• **Assignment**:
Copy exactly the lines of the records below, and only those lines, beginning with the line that contains "Click checkmark of" and ending with the line that contains "Click the copy".

BEGIN Records for the exercise

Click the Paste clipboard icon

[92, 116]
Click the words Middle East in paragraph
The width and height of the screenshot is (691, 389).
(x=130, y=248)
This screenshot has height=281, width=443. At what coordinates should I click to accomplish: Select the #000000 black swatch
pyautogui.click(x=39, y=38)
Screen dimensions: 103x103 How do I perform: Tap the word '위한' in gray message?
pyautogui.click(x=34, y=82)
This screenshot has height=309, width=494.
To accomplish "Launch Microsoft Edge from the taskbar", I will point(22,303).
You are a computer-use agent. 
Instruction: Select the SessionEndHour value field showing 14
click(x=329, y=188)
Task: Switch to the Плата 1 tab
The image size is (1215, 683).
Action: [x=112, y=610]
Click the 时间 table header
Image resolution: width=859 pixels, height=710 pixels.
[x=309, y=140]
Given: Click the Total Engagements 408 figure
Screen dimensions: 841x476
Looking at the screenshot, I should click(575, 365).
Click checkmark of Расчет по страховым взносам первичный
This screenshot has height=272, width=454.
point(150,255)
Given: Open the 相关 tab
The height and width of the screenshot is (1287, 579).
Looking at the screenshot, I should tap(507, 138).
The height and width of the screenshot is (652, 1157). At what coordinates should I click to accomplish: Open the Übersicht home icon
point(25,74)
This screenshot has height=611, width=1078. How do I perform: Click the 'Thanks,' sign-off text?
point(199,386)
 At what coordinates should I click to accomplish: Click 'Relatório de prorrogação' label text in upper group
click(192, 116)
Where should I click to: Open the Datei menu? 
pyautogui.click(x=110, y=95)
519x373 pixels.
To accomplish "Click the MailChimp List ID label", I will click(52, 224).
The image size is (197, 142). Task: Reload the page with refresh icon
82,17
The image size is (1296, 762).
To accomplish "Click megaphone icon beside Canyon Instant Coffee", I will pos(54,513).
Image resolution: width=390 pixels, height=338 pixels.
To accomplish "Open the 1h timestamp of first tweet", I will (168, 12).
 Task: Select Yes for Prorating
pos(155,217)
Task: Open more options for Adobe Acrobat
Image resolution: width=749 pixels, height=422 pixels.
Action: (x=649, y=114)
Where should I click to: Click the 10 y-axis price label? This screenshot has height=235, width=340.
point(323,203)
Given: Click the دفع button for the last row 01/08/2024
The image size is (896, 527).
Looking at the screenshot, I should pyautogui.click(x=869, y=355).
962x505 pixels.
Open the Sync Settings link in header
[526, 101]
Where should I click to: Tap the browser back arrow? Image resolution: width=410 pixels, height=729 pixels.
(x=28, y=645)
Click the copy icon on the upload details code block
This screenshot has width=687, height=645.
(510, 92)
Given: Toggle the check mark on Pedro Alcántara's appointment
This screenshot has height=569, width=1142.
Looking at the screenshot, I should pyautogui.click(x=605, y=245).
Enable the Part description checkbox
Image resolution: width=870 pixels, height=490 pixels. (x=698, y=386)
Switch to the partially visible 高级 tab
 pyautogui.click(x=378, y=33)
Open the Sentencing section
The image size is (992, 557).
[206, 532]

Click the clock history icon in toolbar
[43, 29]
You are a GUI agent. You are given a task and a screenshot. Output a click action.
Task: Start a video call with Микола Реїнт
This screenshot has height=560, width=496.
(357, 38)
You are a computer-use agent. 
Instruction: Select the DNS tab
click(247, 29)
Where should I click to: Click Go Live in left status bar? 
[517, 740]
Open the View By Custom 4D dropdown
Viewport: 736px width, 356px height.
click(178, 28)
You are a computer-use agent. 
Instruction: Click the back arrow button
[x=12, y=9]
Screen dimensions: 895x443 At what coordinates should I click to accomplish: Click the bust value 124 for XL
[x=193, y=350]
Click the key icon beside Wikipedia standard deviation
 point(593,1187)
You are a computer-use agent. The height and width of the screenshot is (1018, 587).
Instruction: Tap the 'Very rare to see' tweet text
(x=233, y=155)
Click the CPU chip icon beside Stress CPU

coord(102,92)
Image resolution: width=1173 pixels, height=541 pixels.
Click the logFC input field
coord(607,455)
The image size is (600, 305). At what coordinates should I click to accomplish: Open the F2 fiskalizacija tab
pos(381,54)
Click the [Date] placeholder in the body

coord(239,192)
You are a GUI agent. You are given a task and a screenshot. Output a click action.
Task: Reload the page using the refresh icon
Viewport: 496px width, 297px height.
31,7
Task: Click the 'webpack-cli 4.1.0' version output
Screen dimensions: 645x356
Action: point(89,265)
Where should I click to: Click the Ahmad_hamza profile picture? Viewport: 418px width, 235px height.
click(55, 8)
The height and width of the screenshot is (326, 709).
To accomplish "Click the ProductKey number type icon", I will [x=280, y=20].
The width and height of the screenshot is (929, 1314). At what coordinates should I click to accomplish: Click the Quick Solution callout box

END Records for the exercise

• **Solution below**:
Click checkmark of Расчет по страховым взносам первичный
This screenshot has height=272, width=454.
point(150,255)
Given: Open the 相关 tab
The height and width of the screenshot is (1287, 579).
Looking at the screenshot, I should tap(507, 138).
The height and width of the screenshot is (652, 1157). At what coordinates should I click to accomplish: Open the Übersicht home icon
point(25,74)
This screenshot has height=611, width=1078. How do I perform: Click the 'Thanks,' sign-off text?
point(199,386)
 At what coordinates should I click to accomplish: Click 'Relatório de prorrogação' label text in upper group
click(192, 116)
Where should I click to: Open the Datei menu? 
pyautogui.click(x=110, y=95)
519x373 pixels.
To accomplish "Click the MailChimp List ID label", I will click(52, 224).
The image size is (197, 142). Task: Reload the page with refresh icon
82,17
The image size is (1296, 762).
To accomplish "Click megaphone icon beside Canyon Instant Coffee", I will pos(54,513).
Image resolution: width=390 pixels, height=338 pixels.
To accomplish "Open the 1h timestamp of first tweet", I will (168, 12).
 Task: Select Yes for Prorating
pos(155,217)
Task: Open more options for Adobe Acrobat
Image resolution: width=749 pixels, height=422 pixels.
Action: (x=649, y=114)
Where should I click to: Click the 10 y-axis price label? This screenshot has height=235, width=340.
point(323,203)
Given: Click the دفع button for the last row 01/08/2024
The image size is (896, 527).
Looking at the screenshot, I should pyautogui.click(x=869, y=355).
962x505 pixels.
Open the Sync Settings link in header
[526, 101]
Where should I click to: Tap the browser back arrow? Image resolution: width=410 pixels, height=729 pixels.
(x=28, y=645)
Click the copy icon on the upload details code block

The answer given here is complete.